Baldwin is a hot head. Granted, with the poparrazi and general lack of privacy granted to famous people, I understand some of his reactions. However, he should be rightly hoisted on his own petard due to his hostile opinions on this matter. It’s most interesting that, though, he has only voiced opinions on such things that advanced his political beliefs and is silent on incidences that did not.
Oh, blank ammo can kill. It’s the force of the gun powder explosion pushing air that would do it, not the projectile, which would be absent.
It’s truly basic physics. Sir Isaac Newton, etc. Yeah, cops aren’t troglodytes.
TexasDude:
Am I correct, though, in my understanding (from readings) that blanks can only kill at quite close range?
Neo, yes.
Neo. True. You mentioned Hexum. But there’s a possibility–not necessarily with the Baldwin case–of some detritus left in the barrel which would be propelled by a legitimate blank and injure at a couple of yards, or maybe a dozen.

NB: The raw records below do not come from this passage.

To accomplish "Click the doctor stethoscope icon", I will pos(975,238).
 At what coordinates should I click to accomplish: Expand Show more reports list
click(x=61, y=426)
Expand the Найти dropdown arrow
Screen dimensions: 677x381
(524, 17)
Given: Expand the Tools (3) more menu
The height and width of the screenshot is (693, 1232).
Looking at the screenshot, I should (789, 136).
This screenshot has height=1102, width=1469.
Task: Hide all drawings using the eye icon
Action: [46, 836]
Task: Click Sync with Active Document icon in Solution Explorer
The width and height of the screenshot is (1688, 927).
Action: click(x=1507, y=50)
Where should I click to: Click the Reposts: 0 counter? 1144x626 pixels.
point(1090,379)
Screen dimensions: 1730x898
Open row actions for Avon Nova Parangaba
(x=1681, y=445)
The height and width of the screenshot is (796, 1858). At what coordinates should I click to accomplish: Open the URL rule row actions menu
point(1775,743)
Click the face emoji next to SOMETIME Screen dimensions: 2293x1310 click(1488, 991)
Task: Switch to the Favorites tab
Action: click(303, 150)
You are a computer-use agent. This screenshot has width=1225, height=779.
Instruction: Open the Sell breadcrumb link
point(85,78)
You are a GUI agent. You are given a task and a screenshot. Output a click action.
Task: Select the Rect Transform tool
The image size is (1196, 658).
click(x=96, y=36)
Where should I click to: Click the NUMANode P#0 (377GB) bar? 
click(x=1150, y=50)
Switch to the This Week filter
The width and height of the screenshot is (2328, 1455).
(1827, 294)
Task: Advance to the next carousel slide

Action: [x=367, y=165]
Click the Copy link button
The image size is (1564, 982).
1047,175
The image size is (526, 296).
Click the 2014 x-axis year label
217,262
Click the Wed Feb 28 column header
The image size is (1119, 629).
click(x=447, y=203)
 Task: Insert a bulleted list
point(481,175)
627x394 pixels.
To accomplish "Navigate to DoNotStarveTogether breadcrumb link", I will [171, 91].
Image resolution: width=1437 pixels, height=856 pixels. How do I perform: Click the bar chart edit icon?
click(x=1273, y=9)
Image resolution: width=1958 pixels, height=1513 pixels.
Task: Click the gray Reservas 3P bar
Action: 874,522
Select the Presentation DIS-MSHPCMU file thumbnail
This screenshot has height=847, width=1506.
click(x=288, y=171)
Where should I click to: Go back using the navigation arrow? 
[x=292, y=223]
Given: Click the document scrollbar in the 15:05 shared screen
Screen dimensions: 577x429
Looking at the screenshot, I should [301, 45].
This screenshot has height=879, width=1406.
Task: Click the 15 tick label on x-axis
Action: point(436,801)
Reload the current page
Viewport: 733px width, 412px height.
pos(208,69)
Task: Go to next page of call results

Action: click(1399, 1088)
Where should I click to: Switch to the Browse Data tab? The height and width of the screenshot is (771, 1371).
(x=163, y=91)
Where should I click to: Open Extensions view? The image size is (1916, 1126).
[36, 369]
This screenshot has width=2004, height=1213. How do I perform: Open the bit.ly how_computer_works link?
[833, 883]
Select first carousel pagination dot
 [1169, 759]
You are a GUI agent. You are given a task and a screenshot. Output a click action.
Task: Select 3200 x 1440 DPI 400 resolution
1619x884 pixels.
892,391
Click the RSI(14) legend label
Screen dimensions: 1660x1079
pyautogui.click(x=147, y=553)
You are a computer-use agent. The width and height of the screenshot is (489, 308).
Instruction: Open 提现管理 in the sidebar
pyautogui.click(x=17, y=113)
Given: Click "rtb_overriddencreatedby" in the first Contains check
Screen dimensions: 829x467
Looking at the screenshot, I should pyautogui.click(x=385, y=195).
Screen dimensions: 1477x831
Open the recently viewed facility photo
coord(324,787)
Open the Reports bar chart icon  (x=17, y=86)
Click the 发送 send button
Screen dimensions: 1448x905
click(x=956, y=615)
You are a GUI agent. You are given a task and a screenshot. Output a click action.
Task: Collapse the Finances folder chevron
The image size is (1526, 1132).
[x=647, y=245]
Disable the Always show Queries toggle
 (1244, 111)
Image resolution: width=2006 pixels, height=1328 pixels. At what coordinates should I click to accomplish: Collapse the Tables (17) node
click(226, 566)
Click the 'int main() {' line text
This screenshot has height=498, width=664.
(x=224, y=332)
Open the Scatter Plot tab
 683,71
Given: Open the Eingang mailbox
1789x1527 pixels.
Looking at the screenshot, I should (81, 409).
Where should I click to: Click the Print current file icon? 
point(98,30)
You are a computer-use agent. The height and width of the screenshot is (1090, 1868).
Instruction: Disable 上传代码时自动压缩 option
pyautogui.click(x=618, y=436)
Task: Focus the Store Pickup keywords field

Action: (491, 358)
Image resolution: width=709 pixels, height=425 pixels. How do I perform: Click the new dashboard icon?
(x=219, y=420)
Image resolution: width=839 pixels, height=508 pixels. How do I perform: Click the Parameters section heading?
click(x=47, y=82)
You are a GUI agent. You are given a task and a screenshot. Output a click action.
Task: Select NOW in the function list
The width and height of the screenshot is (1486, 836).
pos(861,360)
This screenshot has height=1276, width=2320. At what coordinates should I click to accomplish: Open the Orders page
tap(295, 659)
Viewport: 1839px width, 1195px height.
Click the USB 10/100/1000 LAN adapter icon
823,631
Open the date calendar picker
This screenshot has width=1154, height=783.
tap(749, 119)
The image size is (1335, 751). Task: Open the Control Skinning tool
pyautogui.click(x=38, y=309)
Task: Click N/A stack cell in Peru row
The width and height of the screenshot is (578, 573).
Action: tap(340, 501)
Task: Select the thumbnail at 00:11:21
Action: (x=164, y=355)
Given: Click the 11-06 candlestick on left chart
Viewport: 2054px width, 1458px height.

I don’t know what armorers do on set or preparing, but it sounds confusing. A cleaning rod…. Lot of stuff going on and to keep track of.
Semi auto and full auto weapons may have a barrel restriction affixed inside to provide sufficient back pressure from blanks and if may come loose.
@Richard Aubrey
“Semi auto and full auto weapons may have a barrel restriction affixed inside to provide sufficient back pressure from blanks and if may come loose.”
Military use of blanks include a ‘Blank Firing Adapter’, to maintain enough pressure to cycle the action. Also painted a bright color in order to be visible.
Semi/full auto blanks are also different. In order to feed from the magazine, the leading edge needs to be bullet shaped. So, a longer brass cartridge casing, carefully crimped down to the right profile.
Sonny.
Used those things a lot. But they wouldn’t do for movies. So I wonder if a semi or full auto modified internally for movies could ever be repaired for real use.